According to the GBP/USD market commentary, what figure did US jobless claims jump to on Thursday?

TEXT EXCERPT –

---+---

GBP/USD: Will the fourth attack on 1.37 succeed? US data may provide a shot in the arm
Is President-elect Joe Biden going to raise taxes as his first move? That is highly unlikely, but markets are focusing on his comment that “everybody must pay their fair share” rather than the massive $1.9 trillion stimulus – news that had already been out earlier. The risk-off mood in markets is weighing on the safe-haven dollar.
Investors may have a rethink at Biden’s speech and also on one delivered by Jerome Powell, Chairman of the Federal Reserve. The world’s most powerful central banker put to rest speculation of an early reduction of the Fed’s bond-buying scheme. Prospects of early tightening pushed the greenback higher earlier in the week. On Friday, ten-year bond yields continue their decline and may push the dollar lower.
The world’s reserve currency may also suffer from Friday’s data releases. Retail Sales figures for December may show ongoing weakness, and so can preliminary Consumer Sentiment data for January. The winter wave of coronavirus continues hitting the US hard and the lapse of government support programs was also being felt late last year.
On Thursday, jobless claims badly disappointed with a leap to 965,000, the worst since the summer and an ominous sign for the labor market. Additional weak data may, therefore, add to the case for more buying of bonds rather than reducing them.
In the UK, Prime Minister Boris Johnson is under pressure from a group of right-wing Conservative Party members who want him to loosen lockdown measures. While the focus is on political gossip, there may be the reason for optimism regarding loosening limits, as cases are falling.

---+---

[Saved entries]
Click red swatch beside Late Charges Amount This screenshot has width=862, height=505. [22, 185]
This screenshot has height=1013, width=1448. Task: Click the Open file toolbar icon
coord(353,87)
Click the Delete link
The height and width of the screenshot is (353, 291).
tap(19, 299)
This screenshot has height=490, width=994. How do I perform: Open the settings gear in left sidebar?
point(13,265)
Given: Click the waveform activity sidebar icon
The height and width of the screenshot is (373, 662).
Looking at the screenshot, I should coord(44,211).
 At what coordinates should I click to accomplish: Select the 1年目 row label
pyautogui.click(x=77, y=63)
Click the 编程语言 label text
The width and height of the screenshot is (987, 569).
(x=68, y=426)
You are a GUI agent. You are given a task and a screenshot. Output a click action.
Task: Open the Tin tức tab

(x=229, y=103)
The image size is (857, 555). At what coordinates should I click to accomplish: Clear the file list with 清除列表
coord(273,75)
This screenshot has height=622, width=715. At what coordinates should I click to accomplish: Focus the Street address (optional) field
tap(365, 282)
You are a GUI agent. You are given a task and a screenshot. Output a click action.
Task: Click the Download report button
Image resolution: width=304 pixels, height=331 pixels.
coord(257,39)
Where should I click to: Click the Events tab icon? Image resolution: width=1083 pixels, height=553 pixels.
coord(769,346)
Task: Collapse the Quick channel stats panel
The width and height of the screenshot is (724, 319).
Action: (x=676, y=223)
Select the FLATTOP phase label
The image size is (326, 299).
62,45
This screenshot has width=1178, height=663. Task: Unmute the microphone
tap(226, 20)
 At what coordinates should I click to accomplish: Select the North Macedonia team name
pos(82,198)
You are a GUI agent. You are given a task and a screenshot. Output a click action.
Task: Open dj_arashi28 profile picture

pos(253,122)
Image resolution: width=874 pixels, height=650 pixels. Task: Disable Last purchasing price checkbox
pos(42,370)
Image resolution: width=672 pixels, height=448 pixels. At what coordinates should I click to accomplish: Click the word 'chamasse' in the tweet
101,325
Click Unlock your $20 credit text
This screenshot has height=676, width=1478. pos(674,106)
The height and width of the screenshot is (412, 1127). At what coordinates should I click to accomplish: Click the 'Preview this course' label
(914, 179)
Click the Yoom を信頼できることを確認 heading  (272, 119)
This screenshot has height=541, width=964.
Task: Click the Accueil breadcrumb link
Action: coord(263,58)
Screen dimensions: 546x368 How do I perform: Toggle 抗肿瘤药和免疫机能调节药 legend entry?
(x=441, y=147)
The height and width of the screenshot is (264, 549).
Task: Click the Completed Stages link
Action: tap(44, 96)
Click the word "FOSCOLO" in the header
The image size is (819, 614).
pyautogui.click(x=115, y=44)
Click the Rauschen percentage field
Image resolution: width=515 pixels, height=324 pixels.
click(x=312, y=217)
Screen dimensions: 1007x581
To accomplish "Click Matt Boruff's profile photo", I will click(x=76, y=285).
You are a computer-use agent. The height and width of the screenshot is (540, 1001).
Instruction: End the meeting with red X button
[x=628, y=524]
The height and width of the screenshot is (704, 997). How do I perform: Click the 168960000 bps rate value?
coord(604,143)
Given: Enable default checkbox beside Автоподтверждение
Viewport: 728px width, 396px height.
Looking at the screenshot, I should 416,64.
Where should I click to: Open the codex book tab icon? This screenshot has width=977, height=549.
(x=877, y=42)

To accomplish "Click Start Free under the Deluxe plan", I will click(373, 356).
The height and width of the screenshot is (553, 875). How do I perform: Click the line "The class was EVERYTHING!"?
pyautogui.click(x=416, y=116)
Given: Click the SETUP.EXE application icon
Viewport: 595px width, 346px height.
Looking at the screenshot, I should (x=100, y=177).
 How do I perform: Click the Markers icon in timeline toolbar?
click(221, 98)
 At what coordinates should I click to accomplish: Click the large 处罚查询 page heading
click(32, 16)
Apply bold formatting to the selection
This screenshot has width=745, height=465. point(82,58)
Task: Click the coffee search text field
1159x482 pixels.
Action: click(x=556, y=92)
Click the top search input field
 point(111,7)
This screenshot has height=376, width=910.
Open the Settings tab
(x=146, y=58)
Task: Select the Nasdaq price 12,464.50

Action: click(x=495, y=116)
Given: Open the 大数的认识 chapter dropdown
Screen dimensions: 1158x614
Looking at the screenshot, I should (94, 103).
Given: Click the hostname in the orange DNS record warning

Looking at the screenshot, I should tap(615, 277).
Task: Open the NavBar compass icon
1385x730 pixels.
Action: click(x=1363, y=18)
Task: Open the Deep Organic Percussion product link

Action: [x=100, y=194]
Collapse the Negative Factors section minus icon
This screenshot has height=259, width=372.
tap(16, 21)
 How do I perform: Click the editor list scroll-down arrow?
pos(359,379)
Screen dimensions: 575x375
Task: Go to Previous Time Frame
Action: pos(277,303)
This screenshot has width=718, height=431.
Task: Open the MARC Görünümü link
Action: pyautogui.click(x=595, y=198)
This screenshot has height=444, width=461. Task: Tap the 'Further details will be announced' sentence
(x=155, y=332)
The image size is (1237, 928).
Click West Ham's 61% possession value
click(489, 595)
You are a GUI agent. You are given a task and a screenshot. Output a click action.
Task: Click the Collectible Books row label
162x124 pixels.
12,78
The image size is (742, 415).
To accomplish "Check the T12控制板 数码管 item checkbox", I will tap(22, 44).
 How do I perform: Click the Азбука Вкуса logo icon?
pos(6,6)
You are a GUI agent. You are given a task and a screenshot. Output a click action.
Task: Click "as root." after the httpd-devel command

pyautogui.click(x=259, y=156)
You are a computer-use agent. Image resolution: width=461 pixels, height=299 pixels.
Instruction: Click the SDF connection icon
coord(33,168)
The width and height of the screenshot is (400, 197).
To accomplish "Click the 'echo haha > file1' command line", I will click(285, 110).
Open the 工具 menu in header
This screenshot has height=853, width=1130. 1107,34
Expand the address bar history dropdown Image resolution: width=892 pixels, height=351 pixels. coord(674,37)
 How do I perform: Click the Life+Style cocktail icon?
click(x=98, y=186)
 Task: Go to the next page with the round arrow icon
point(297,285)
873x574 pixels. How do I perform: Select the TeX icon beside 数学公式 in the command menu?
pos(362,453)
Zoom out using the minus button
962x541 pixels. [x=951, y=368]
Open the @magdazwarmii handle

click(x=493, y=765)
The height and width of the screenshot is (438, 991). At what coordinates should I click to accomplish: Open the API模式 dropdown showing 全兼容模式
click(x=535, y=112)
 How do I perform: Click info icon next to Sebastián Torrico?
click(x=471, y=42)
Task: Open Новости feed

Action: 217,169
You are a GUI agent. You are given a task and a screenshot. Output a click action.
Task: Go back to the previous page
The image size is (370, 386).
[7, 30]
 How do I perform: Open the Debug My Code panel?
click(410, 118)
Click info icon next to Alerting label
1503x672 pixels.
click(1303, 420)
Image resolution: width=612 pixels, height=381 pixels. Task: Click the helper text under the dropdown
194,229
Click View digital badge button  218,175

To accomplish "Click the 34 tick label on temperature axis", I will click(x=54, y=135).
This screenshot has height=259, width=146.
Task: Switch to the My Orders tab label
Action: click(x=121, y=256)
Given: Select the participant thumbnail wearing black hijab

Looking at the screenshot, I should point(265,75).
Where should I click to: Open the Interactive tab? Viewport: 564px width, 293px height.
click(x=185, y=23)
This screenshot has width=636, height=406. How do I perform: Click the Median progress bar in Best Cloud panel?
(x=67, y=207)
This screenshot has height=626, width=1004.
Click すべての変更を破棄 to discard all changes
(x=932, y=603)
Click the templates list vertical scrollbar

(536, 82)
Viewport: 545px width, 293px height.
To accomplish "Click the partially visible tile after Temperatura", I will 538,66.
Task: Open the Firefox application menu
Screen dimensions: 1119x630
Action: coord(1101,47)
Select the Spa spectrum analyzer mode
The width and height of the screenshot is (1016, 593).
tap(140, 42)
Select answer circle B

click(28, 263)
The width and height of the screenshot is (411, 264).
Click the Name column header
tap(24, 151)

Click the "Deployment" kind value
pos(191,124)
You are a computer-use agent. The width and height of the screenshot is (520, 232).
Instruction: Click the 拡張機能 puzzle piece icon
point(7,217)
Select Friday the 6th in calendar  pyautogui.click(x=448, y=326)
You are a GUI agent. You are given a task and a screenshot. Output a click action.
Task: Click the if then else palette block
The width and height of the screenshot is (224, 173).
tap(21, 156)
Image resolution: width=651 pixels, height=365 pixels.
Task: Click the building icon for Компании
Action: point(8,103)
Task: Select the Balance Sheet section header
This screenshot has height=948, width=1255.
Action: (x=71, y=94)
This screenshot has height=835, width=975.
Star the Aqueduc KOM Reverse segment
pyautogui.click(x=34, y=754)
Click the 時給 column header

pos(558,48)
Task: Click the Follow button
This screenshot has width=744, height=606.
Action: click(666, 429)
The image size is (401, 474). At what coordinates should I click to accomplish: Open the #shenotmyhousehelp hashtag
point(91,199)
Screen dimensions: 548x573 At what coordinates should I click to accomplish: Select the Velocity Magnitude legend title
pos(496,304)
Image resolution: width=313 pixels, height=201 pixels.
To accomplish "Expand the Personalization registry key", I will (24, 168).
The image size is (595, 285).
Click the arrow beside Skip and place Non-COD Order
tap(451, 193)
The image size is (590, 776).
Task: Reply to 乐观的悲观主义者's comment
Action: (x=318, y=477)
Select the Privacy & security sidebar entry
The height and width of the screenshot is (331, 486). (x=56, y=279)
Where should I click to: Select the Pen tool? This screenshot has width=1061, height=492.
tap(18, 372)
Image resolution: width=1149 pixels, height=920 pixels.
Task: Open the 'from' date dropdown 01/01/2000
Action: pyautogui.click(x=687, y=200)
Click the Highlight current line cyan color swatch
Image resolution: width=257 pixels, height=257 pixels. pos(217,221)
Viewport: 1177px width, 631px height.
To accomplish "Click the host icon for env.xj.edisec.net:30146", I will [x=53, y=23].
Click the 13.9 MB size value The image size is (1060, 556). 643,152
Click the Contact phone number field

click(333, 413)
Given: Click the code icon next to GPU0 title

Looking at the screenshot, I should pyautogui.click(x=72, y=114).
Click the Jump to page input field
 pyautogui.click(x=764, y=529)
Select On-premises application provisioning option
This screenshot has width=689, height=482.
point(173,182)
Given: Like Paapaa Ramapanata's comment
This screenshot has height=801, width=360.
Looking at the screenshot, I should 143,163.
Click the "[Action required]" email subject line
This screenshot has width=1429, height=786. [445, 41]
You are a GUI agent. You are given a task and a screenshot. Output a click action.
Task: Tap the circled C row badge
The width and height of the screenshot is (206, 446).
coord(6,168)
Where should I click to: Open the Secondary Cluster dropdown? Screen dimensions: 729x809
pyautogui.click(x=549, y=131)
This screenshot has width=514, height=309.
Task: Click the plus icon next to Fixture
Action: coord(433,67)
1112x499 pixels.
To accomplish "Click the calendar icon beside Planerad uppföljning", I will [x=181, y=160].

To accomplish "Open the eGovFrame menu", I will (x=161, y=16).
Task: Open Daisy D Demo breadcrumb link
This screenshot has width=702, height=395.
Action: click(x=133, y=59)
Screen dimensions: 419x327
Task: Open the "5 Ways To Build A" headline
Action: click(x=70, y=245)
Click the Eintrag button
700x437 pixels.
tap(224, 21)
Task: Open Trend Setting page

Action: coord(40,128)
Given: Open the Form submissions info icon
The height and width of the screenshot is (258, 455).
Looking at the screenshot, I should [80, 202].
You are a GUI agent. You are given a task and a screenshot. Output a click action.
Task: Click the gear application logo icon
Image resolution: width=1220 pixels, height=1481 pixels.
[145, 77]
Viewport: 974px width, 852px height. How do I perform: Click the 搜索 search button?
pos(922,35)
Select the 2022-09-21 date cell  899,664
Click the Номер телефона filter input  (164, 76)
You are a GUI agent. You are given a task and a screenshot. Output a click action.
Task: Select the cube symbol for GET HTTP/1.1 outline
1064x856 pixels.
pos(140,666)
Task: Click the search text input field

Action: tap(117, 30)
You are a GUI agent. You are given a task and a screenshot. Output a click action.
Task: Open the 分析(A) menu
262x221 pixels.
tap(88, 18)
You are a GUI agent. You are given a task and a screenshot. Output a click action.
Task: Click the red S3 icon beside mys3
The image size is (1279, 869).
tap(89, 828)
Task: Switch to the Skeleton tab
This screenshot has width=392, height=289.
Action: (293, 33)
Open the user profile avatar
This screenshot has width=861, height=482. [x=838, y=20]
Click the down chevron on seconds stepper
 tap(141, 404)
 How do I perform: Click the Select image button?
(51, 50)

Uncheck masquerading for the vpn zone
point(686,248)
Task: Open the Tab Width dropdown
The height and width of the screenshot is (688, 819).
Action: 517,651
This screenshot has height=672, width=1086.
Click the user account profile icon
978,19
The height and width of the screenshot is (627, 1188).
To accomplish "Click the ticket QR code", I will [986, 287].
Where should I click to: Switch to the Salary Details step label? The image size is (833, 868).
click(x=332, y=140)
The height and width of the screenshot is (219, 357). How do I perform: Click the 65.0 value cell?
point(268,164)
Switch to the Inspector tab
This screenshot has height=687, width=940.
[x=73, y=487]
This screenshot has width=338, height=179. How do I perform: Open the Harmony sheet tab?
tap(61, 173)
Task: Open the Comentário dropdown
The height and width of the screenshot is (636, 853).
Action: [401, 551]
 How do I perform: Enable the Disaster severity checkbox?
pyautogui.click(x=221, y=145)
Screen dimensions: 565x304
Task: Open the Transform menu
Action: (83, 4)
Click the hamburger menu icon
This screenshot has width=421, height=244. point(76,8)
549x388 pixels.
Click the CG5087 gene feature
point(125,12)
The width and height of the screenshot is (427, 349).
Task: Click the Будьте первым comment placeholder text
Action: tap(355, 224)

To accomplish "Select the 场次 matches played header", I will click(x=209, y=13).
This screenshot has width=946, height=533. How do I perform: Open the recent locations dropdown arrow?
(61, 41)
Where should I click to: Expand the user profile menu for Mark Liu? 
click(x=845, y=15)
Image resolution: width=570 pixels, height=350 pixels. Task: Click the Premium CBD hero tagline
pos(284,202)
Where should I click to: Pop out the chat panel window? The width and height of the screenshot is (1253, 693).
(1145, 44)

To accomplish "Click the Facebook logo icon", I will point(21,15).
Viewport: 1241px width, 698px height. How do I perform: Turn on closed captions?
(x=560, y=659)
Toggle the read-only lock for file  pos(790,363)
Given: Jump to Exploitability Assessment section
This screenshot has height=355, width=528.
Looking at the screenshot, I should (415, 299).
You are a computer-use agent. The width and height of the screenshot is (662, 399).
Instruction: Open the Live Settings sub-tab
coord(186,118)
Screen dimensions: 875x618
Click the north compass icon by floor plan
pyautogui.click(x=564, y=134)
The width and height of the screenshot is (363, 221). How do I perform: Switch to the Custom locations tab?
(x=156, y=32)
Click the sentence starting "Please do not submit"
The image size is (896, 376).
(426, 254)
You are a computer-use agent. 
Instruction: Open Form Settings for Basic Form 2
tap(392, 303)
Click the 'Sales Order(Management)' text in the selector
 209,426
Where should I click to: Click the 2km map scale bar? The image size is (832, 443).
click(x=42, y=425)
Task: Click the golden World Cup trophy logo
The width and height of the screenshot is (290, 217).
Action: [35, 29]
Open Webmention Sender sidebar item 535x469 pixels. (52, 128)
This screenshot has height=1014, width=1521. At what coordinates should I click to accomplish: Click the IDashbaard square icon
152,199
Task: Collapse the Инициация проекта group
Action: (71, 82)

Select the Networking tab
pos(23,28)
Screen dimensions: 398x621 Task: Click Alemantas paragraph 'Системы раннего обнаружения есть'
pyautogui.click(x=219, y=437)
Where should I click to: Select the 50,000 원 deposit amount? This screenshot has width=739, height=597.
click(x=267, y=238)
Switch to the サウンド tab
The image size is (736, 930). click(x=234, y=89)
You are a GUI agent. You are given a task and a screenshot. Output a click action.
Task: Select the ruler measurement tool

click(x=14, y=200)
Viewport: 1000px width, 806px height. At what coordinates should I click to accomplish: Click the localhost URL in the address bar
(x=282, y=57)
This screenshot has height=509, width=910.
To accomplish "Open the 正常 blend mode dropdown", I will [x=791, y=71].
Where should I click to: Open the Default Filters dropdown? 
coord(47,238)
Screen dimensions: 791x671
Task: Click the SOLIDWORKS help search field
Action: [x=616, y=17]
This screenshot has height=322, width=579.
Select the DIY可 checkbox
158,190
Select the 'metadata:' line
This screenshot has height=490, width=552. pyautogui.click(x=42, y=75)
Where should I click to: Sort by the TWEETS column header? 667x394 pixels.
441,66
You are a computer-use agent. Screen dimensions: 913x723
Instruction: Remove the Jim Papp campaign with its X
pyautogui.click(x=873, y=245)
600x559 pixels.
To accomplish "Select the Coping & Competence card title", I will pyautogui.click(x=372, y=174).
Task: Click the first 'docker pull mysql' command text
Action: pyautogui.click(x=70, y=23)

---+---

WRITTEN SOLUTION – 965,000, the worst since the summer.